After a hastily arranged, albeit expensive, marriage celebration between these two large families, the deed was done. A new union was created!
Very soon afterwards we were greeted with the grand announcement that ‘Super 12’ had been born and was now part of our world. This news was greeted with much fanfare.
At this junction I need to make mention of a previous birth, the so-called ‘Super 10’, but as it was born out of true professional wedlock we should really refer to him as the premature bastard child. Anyhow, stuff like this happens all the time in history so no real surprises here.
But back to the birth of ‘Super 12’ who had hit the ground running, like really running. So much so that in honour of his birth a ‘Tri-Nations Test Series’ was created to be held every year to celebrate the country of its origins.
Fast forward approximately ten years and SANZAR got that itch again and of course, naturally, Foxtel happily obliged her. Before you know it we had ‘Super 14’. Then, not long after that, guess what, we had ’15, 16, 17 and 18′ which is now called just ‘Super Rugby’. Also, SANZAR now wants to be called SANZAAR!
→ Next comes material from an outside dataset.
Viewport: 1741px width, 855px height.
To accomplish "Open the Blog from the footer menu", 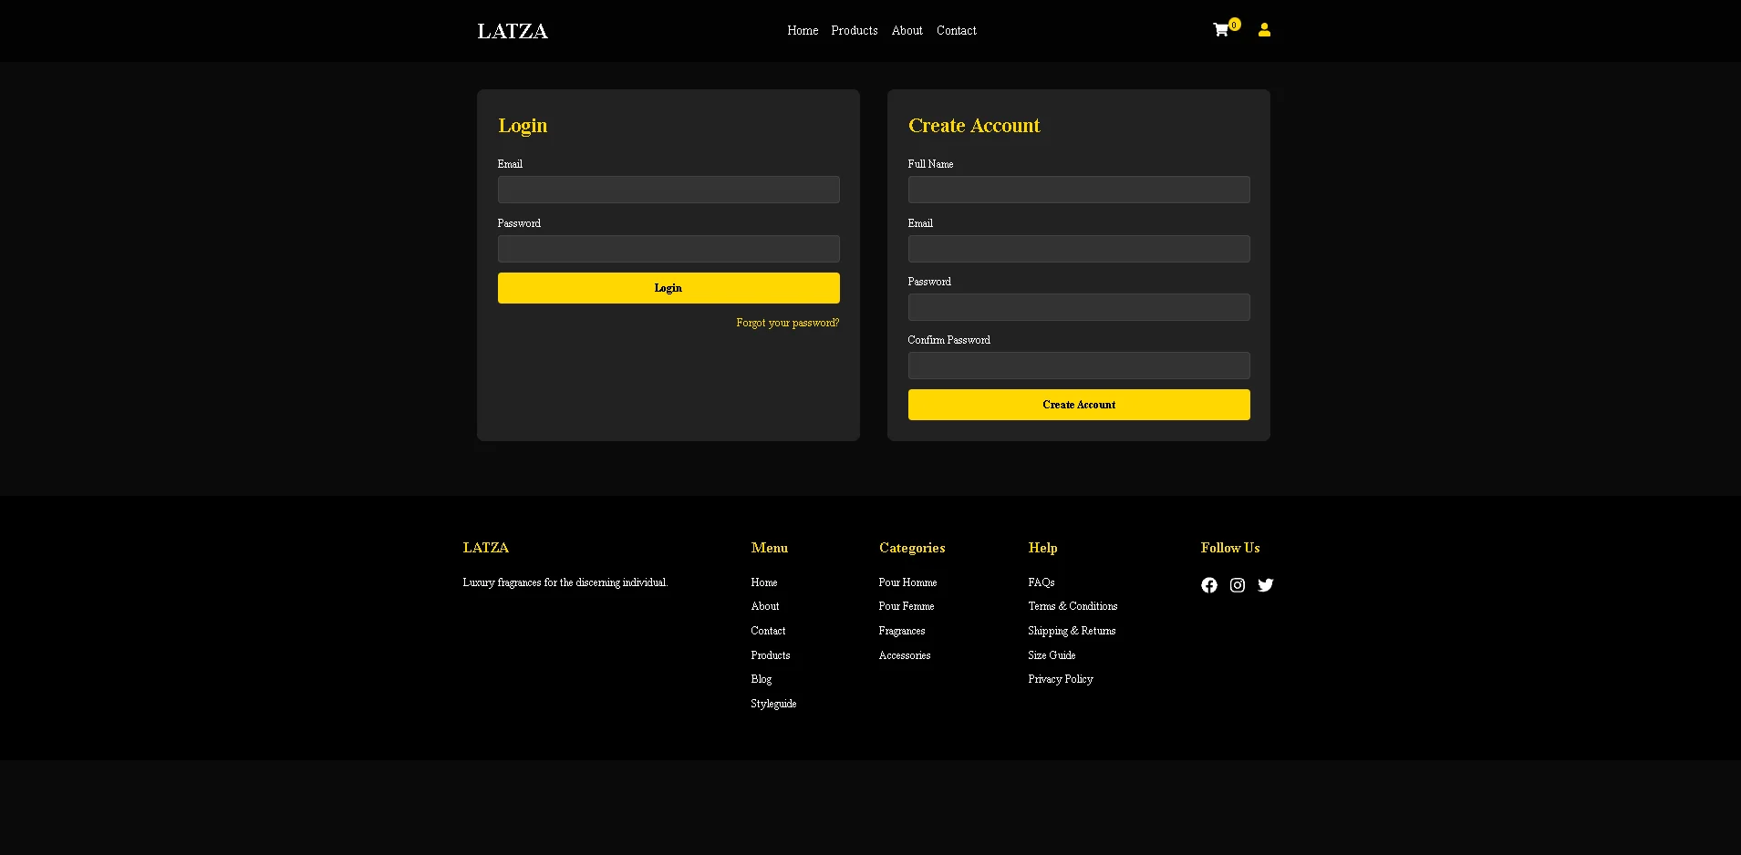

So some people are now calling this just way too much, over the top and plain ridiculous. Others say there is an urgent need for family planning, while some grumble about who does Christmas dinner this year and at whose place. Some have even called for, wait for it, for euthanasia.
Folks, ‘Super Rugby’ was always intended for the purposes of its ‘pay per view’ customers and the exclusivity that went with it. Obviously people were encouraged to go actually go to the games and watch them and it was these two audiences that were to make it successful. But, as times change, tastes change, the kids grow up, your hair falls out, well that’s pretty much where we’re at presently.
So people, keep your powder dry and let’s see what comes out of this meeting in London and if we don’t like what they come up with . . . Viva la revolution!